* Saved data entries:
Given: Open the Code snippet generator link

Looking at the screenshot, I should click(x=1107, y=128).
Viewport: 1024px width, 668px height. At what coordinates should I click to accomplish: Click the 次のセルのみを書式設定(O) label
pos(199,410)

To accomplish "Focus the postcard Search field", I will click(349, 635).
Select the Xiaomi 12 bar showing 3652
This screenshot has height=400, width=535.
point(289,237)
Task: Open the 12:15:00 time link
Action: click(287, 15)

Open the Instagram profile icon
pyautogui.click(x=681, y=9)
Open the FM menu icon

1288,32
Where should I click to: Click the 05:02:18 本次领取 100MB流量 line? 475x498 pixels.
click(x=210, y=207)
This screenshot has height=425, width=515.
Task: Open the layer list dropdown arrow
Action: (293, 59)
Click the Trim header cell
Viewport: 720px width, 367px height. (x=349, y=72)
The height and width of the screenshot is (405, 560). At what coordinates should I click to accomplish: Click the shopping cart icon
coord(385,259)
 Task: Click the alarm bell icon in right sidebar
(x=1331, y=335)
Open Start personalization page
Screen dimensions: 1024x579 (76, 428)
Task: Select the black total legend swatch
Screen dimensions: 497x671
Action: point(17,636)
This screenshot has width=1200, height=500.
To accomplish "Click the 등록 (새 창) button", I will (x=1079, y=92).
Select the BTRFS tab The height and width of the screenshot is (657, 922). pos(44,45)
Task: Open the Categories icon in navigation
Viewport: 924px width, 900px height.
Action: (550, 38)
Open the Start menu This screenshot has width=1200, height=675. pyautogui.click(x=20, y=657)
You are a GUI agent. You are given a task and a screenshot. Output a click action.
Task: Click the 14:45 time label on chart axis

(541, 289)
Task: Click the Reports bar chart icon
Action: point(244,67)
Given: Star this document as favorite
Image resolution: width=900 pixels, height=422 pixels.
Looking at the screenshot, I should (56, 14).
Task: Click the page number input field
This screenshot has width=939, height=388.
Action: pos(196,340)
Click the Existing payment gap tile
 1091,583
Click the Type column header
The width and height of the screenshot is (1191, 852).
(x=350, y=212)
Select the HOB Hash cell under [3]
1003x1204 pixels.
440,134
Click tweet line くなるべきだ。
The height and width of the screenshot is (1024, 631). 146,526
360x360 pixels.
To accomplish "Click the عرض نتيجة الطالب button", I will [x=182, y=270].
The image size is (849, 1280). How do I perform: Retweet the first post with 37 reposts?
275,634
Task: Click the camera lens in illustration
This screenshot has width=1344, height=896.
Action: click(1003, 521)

* Problem to work on:
Make a faithful copy of every record above.

* Response to the exercise:
Given: Open the Code snippet generator link

Looking at the screenshot, I should click(x=1107, y=128).
Viewport: 1024px width, 668px height. At what coordinates should I click to accomplish: Click the 次のセルのみを書式設定(O) label
pos(199,410)

To accomplish "Focus the postcard Search field", I will click(349, 635).
Select the Xiaomi 12 bar showing 3652
This screenshot has height=400, width=535.
point(289,237)
Task: Open the 12:15:00 time link
Action: click(287, 15)

Open the Instagram profile icon
pyautogui.click(x=681, y=9)
Open the FM menu icon

1288,32
Where should I click to: Click the 05:02:18 本次领取 100MB流量 line? 475x498 pixels.
click(x=210, y=207)
This screenshot has height=425, width=515.
Task: Open the layer list dropdown arrow
Action: (293, 59)
Click the Trim header cell
Viewport: 720px width, 367px height. (x=349, y=72)
The height and width of the screenshot is (405, 560). At what coordinates should I click to accomplish: Click the shopping cart icon
coord(385,259)
 Task: Click the alarm bell icon in right sidebar
(x=1331, y=335)
Open Start personalization page
Screen dimensions: 1024x579 (76, 428)
Task: Select the black total legend swatch
Screen dimensions: 497x671
Action: point(17,636)
This screenshot has width=1200, height=500.
To accomplish "Click the 등록 (새 창) button", I will (x=1079, y=92).
Select the BTRFS tab The height and width of the screenshot is (657, 922). pos(44,45)
Task: Open the Categories icon in navigation
Viewport: 924px width, 900px height.
Action: (550, 38)
Open the Start menu This screenshot has width=1200, height=675. pyautogui.click(x=20, y=657)
You are a GUI agent. You are given a task and a screenshot. Output a click action.
Task: Click the 14:45 time label on chart axis

(541, 289)
Task: Click the Reports bar chart icon
Action: point(244,67)
Given: Star this document as favorite
Image resolution: width=900 pixels, height=422 pixels.
Looking at the screenshot, I should (56, 14).
Task: Click the page number input field
This screenshot has width=939, height=388.
Action: pos(196,340)
Click the Existing payment gap tile
 1091,583
Click the Type column header
The width and height of the screenshot is (1191, 852).
(x=350, y=212)
Select the HOB Hash cell under [3]
1003x1204 pixels.
440,134
Click tweet line くなるべきだ。
The height and width of the screenshot is (1024, 631). 146,526
360x360 pixels.
To accomplish "Click the عرض نتيجة الطالب button", I will [x=182, y=270].
The image size is (849, 1280). How do I perform: Retweet the first post with 37 reposts?
275,634
Task: Click the camera lens in illustration
This screenshot has width=1344, height=896.
Action: click(1003, 521)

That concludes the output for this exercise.